How the votes of 14 people (maybe) made a difference
One year ago today, I spent most of the day in the basement of Tower Pizza and Mexican.
For the record, I waited until Happy Hour to begin imbibing. Also, for the record, I imbibed heavily later on.
That basement is also a room where private parties are held and it was where I was helping a group of dedicated friends and volunteers on Paul Havermale’s mayoral campaign in the city’s Republican primary. I had been checking polling places, making calls, doing what you do when you are helping run a campaign.
As night fell in Quincy, I didn’t really have a feel for it. I was confident in the last campaign I had helped on a year earlier, the March 17, 2020 primary that went on just as the pandemic began.
But this one…no gut feeling at all.
As returns came in, certain precincts looked good and some others seemed to fall short. We knew we would be getting a strong crossover vote from Democrats who had worked with and supported Paul previously, but didn’t know if that would be enough.
We also knew our opponent had outspent our campaign by nearly a 4-to-1 margin. Now, I had been on the other end of the money tree in previous campaigns, so I really couldn’t complain about that.
I did the math (which I shouldn’t do) and it looked like a win. Then I redid it. A loss. Then I had someone who was much more proficient in math do it again.
The difference: 26 votes.
Then we waited for the official tally from the County Clerk. It didn’t change.
Mike Troup won that race with 1,708 votes while Havermale came away with 1,682. Add in the roughly 1,000 people who pulled Democrat ballots that day and you had 4,470 people who took the time to vote on a cool, sunny February day for Quincy’s mayor.
And while we can bemoan horrible turnouts until we’re blue in the face, a razor thin margin is what it is regardless of turnout.
Then, on April 6, 2021, nearly 61 percent of the barely more than 6,000 people who voted chose Troup to be Quincy’s next mayor over Nora Baldner.
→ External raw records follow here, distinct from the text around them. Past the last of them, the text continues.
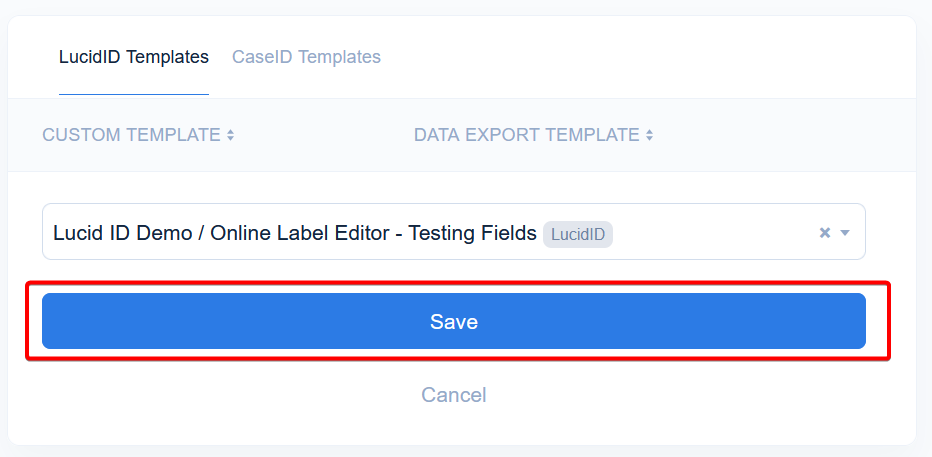Sort by the DATA EXPORT TEMPLATE column header
Viewport: 932px width, 457px height.
[x=526, y=135]
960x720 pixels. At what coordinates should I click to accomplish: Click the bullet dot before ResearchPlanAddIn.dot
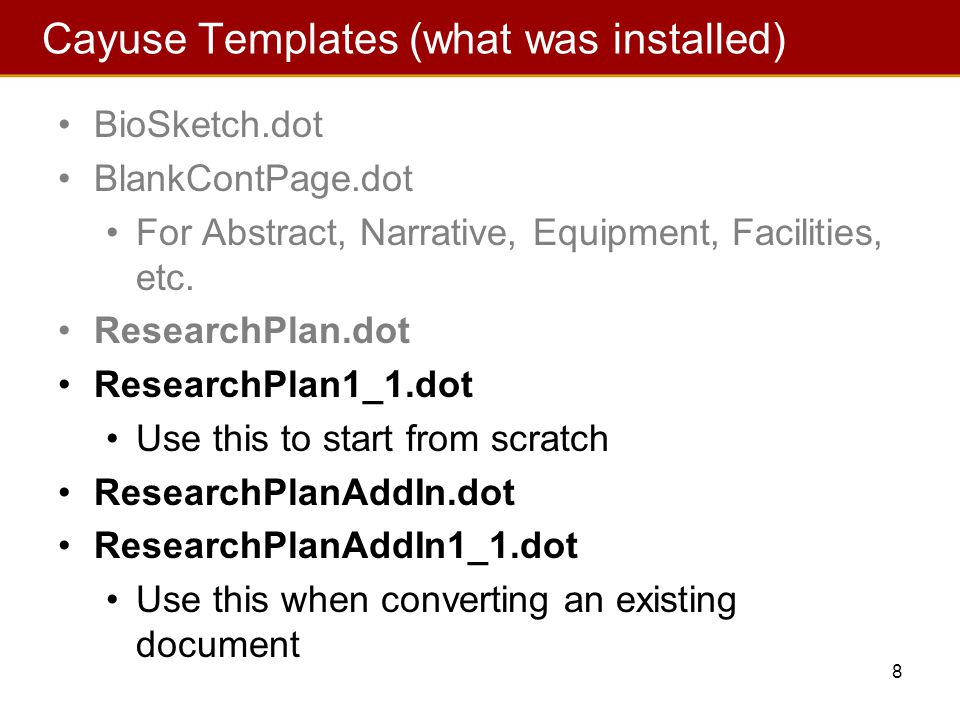pyautogui.click(x=65, y=493)
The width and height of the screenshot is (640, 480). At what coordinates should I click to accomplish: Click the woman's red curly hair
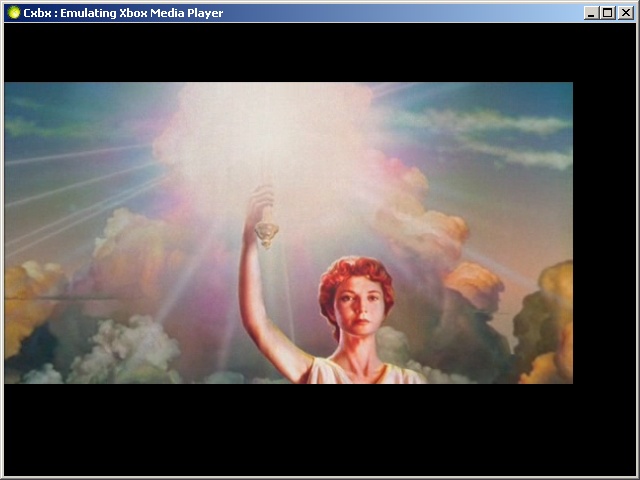[355, 273]
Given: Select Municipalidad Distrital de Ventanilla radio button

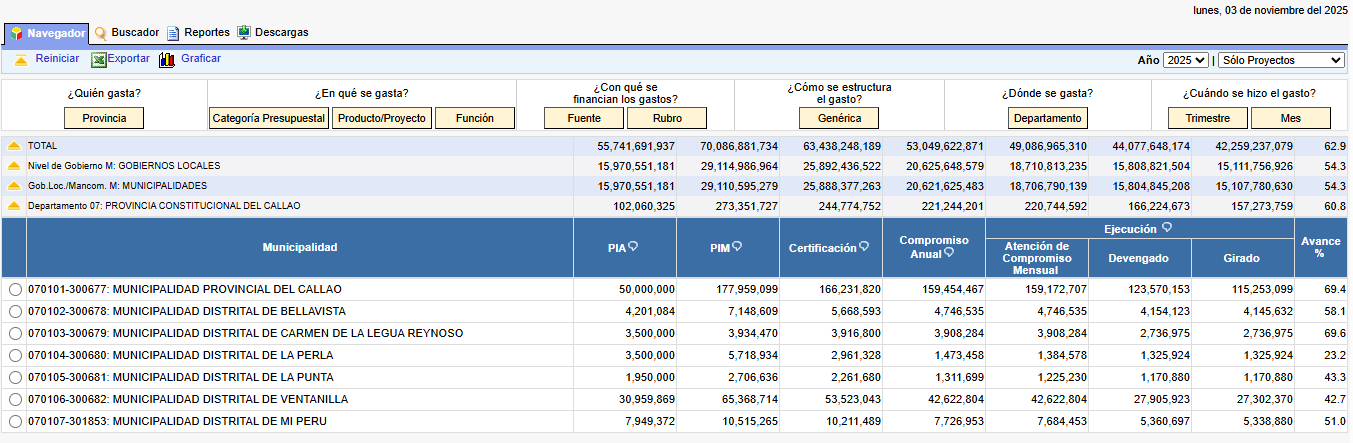Looking at the screenshot, I should point(15,400).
If 14 more people had chosen Havermale instead of Troup one year ago today, there’s a chance I’m not sitting in this room, typing this piece and running Muddy River News. Maybe, I’m running for office. Maybe, I’m working for the city. Maybe, I’m running political campaigns on a regular basis. Maybe, I’m back in Springfield.
But about a month before the primary, Jim Rapp had asked me if I had given any thought about getting back into the news business. I had been approached in Fall 2020 by another party on the same topic, but Jim was very interested and I just wanted to wait and see how the mayoral campaign shook out.
And the morning after a gut-wrenching defeat, Jim Rapp called and asked if I was ready to go to work.
I said I needed time.
A few days later, he and Mike Kinscherff made the offer to fully back the startup of a new online news outlet.
So we needed a name. We didn’t want to use “Hannibal” or “Quincy”. We wanted to appeal to the region as a whole. Mike came up with Muddy River News.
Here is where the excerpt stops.